Elden Çıkarma – Muhasebe Alanında Tez Yaptırma – Muhasebe Tez Yaptırma Ücretleri – Muhasebe Ödevleri – Muhasebe Ödev Ücretleri

Elden Çıkarma
Bu yazımızda, son öge olan elden çıkarmayı açıklıyoruz. En basit düzeyde, elden çıkarma, tartıştığımızın tersini ifade eder. Hedefi edinen, edindiğini satar, yani alıcı satıcı olur.
Bu kadar basit bir senaryoda, önceki bölümlerde anlattığım şey tersine çevrilebilir ve uygulanabilir. Bunun yerine, satın alınan bir işletmenin olağan satışından önemli ölçüde farklı olan elden çıkarma işlemlerini ele alacağız.
Bu tür iki temel işlem vardır:
• Egzersiz: Bu, iflas dışında borç verenlerle borç yeniden yapılandırma müzakerelerini ifade eder. Bunlar, anapara indirimi, geri ödeme erteleme ve faiz oranı indirimini içerebilir. Karşılığında, borçlu nakit veya yeni menkul kıymetler teklif edebilir.
• Yeniden yapılanma: Bu, İflas Kanunu kapsamındaki işlemlerde yer alan aynı müzakereleri ifade eder. Bu bölüm, şirketlerin borç verenleri ve menkul kıymet sahipleri ile yeniden müzakere ederek faaliyetlerine devam etmelerini sağlar. Bu bölümde tasfiyelere kısaca değineceğim, çünkü tasfiyeler bir işletmenin satışından çok kapatılmasını içeriyor.

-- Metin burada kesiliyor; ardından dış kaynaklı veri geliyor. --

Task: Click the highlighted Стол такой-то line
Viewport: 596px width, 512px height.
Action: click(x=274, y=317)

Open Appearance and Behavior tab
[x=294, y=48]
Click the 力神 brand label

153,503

Ama önce antrenmanların ve yeniden yapılanmaların neden önemli hale geldiğini düşünelim.
Trendler
Satın almalarını finanse etmek için birçok alıcı borçlandı. Bu, sermayeyi seyreltmekten kaçınmalarına ve yüksek öz sermaye getirilerini korumalarına izin verdi. Bu aynı zamanda çok fazla borçları olduğu anlamına da geliyordu.

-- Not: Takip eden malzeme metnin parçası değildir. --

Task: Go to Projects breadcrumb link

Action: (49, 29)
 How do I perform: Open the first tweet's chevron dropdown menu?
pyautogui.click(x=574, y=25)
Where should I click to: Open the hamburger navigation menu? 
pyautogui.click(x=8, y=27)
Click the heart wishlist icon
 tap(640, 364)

Bu eğilimin ışığında, finansal analistler kabul etmeye istekli oldukları borç kapsamını düşürdüler. 1980’lerin başında, şirketlerin borç kapsamının 2:1 olması bekleniyordu, bu da öngörülen kazançların faiz yükümlülüklerinin iki katı olması gerektiği anlamına geliyordu.
1980’lerin ortalarında oran 1:1’e düştü. 1980’lerin sonunda oran ortadan kalktı. Borçlanma araçlarının cari veya nakit olarak faiz ödemesi gerekmiyordu. 1990’lardaki birçok anlaşma için, devralanların aşağıdakileri düzenleyerek faiz ödemelerini birkaç yıl ertelemelerine izin verildi:
• orijinal yayın indirimi;
• sıfır kupon;
• ertelenmiş kupon;
• tartışılan ayni ödeme (PIK) güvenliği.
1980’lerde başlayan ve birleşme ve satın almalar için daha fazla borç kullanımını yansıtan, özellikle büyük şirketler tarafından bu artan borç kullanımına dikkat çekiyor. Grafikte büyük şirketlerde borç yükünün yaklaşık 6,5 katına, küçük şirketlerde ise 5,5 katına çıktığını görüyoruz.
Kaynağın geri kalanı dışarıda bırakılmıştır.